Issue No. 12 - December (2010 vol. 21)
DOI Bookmark: http://doi.ieeecomputersociety.org/10.1109/TPDS.2010.71
Fan Wu , Shanghai Jiao Tong University, Shanghai
Sheng Zhong , University at Buffalo, State University of New York, Buffalo
Chunming Qiao , University at Buffalo, State University of New York, Buffalo
Channel assignment is a very important topic in wireless networks. In this paper, we study FDMA channel assignment in a noncooperative wireless network, where devices are selfish. Existing work on this problem has considered Nash Equilibrium (NE), which is not a very strong solution concept and may not guarantee a good system performance. In contrast, in this work, we introduce a payment formula to ensure the existence of a Strongly Dominant Strategy Equilibrium (SDSE), a different solution concept that gives participants much stronger incentives. We show that, when the system converges to an SDSE, it also achieves global optimality in terms of system throughput. Furthermore, we extend our work to the case in which some radios have a limited tunability. We show that in such a case, nevertheless, it is generally impossible to have a similar SDSE solution; with additional assumptions on the numbers of radios and the types of channels, etc., we can again achieve an SDSE solution that guarantees optimal system throughput. Besides this extension, we also consider other extensions of our strategic game to achieve throughput fairness and to deal with possibly inconsistent information caused by players joining and leaving.

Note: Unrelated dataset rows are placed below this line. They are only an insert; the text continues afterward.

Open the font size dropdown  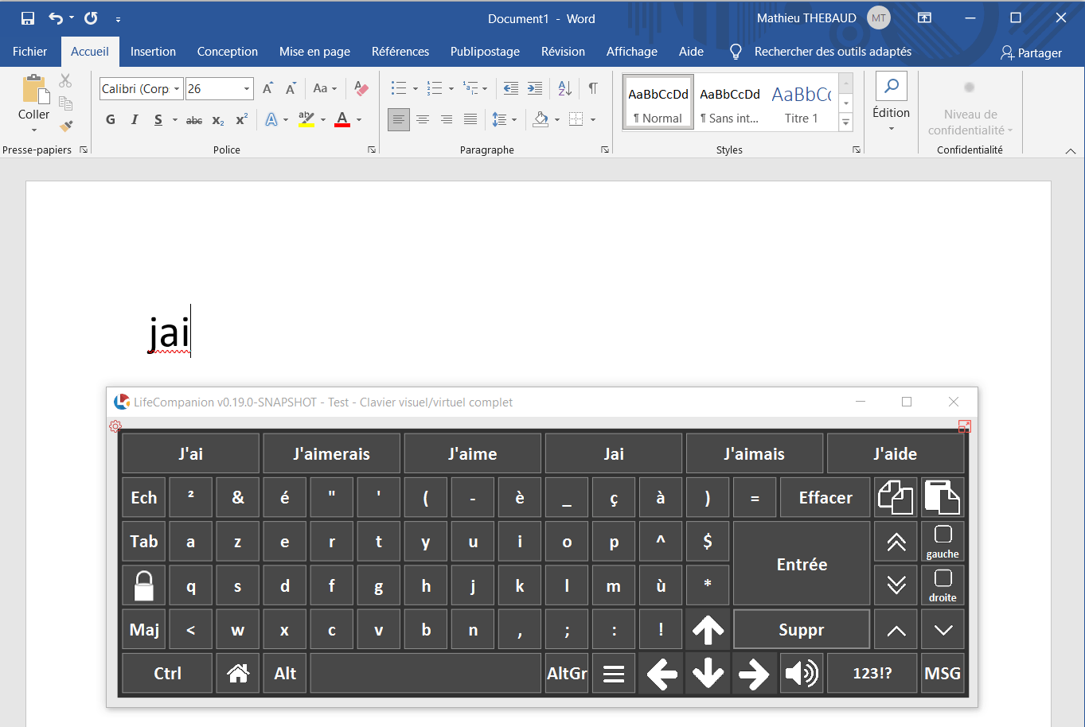(247, 89)
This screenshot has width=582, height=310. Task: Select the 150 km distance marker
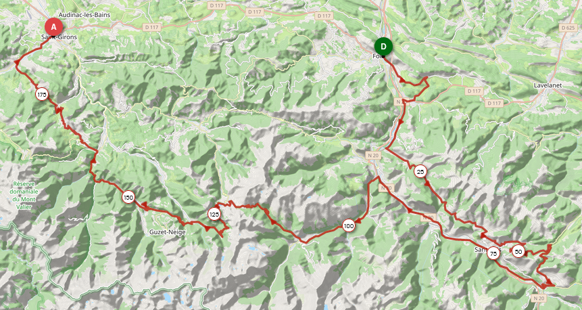pyautogui.click(x=128, y=198)
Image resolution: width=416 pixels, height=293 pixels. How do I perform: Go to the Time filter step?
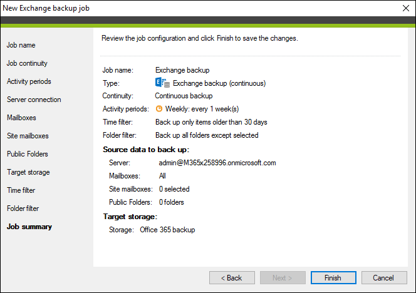(21, 190)
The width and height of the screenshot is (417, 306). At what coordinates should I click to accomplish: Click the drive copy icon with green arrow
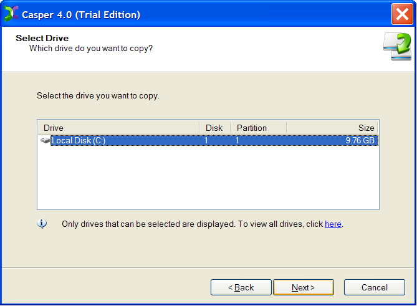397,47

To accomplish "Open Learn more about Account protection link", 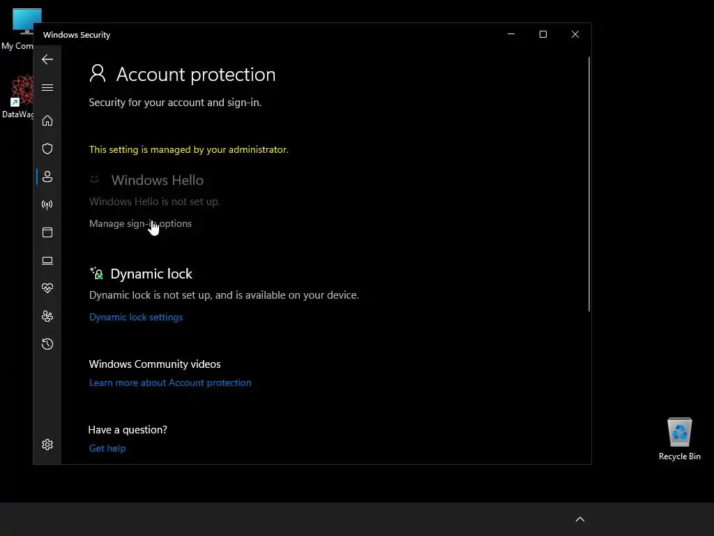I will 170,382.

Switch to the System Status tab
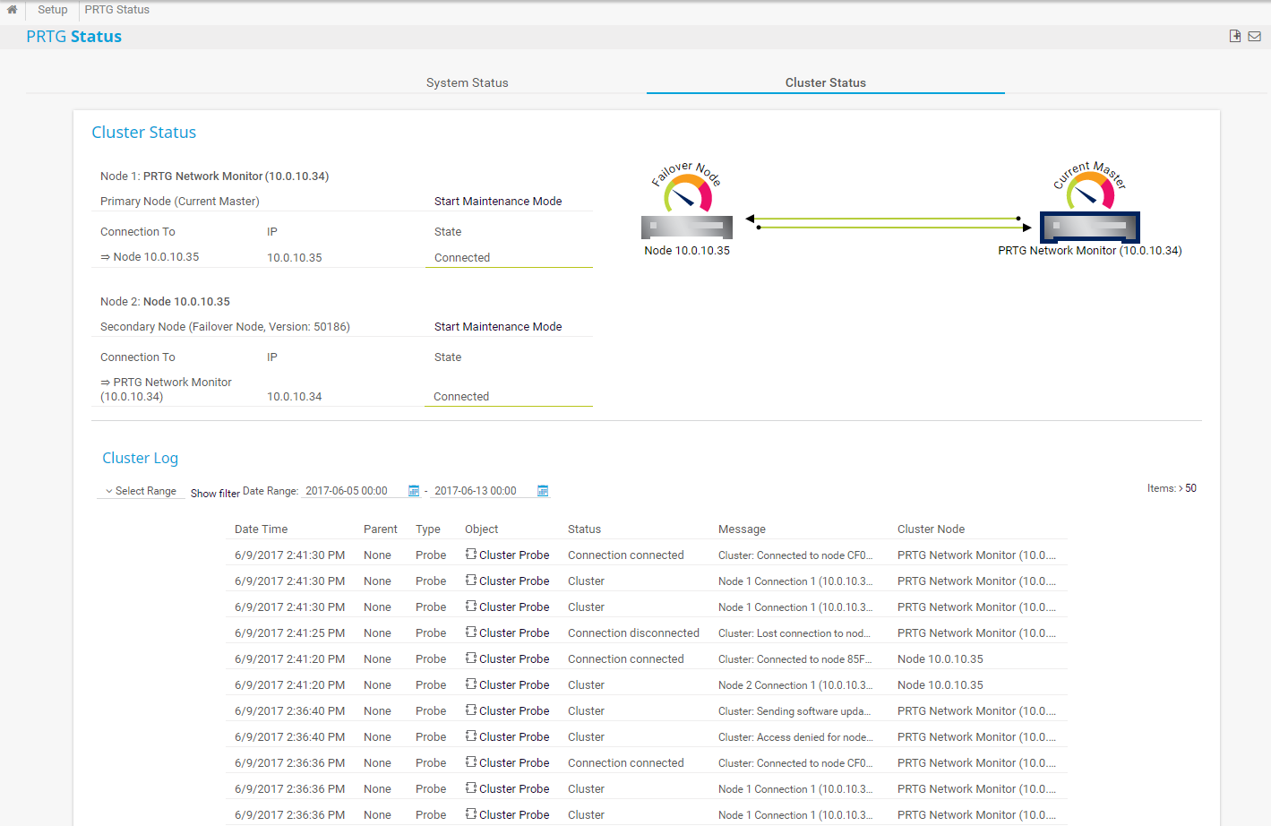point(467,82)
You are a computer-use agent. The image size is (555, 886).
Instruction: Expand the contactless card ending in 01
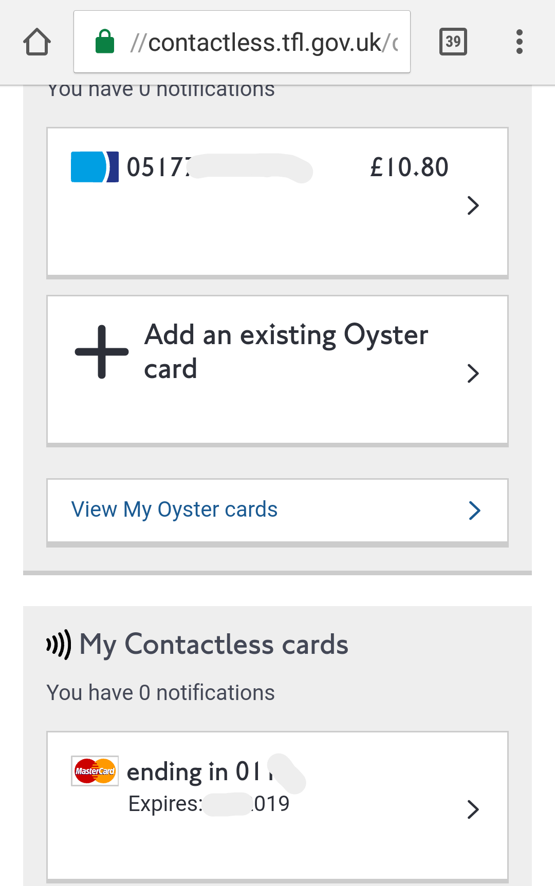(473, 809)

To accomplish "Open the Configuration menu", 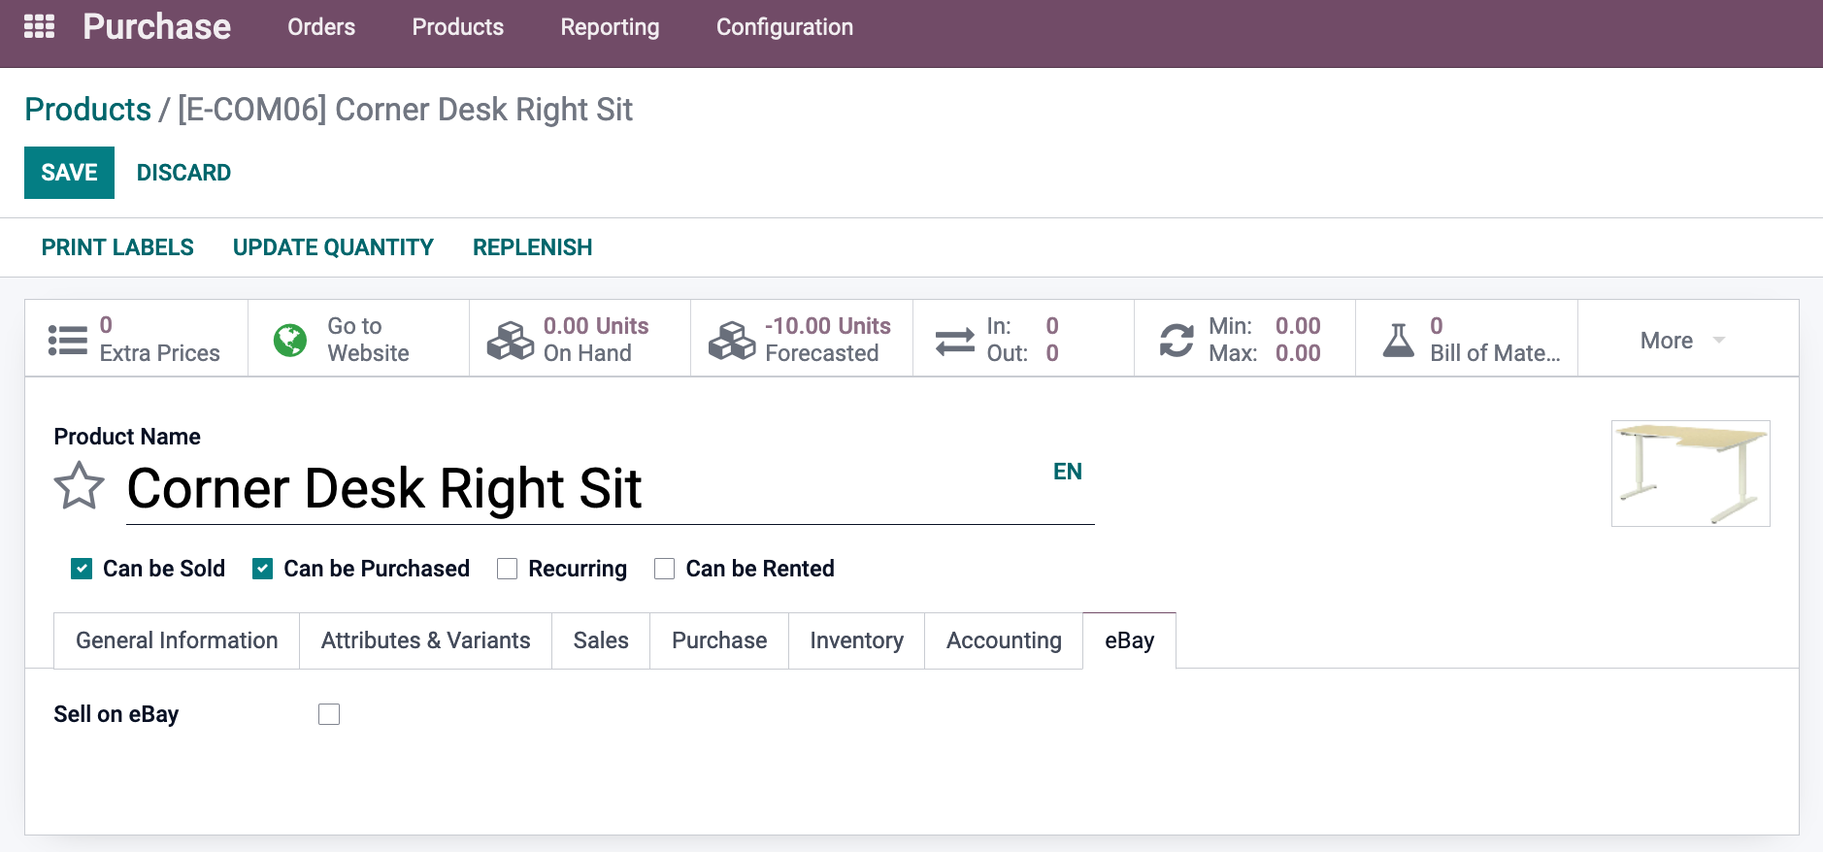I will tap(784, 27).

Finally, we evaluate our design with simulated experiments. Numerical results verify that the system does converge to the globally optimal channel assignment with the proposed payment formula, and that the system throughput is significantly higher than that achievable with the random-based and NE-based channel assignment schemes.
Communication/networking, algorithm design, economics, security.
F. Wu, C. Qiao and S. Zhong, "Strong-Incentive, High-Throughput Channel Assignment for Noncooperative Wireless Networks," in IEEE Transactions on Parallel & Distributed Systems, vol. 21, no. , pp. 1808-1821, 2010.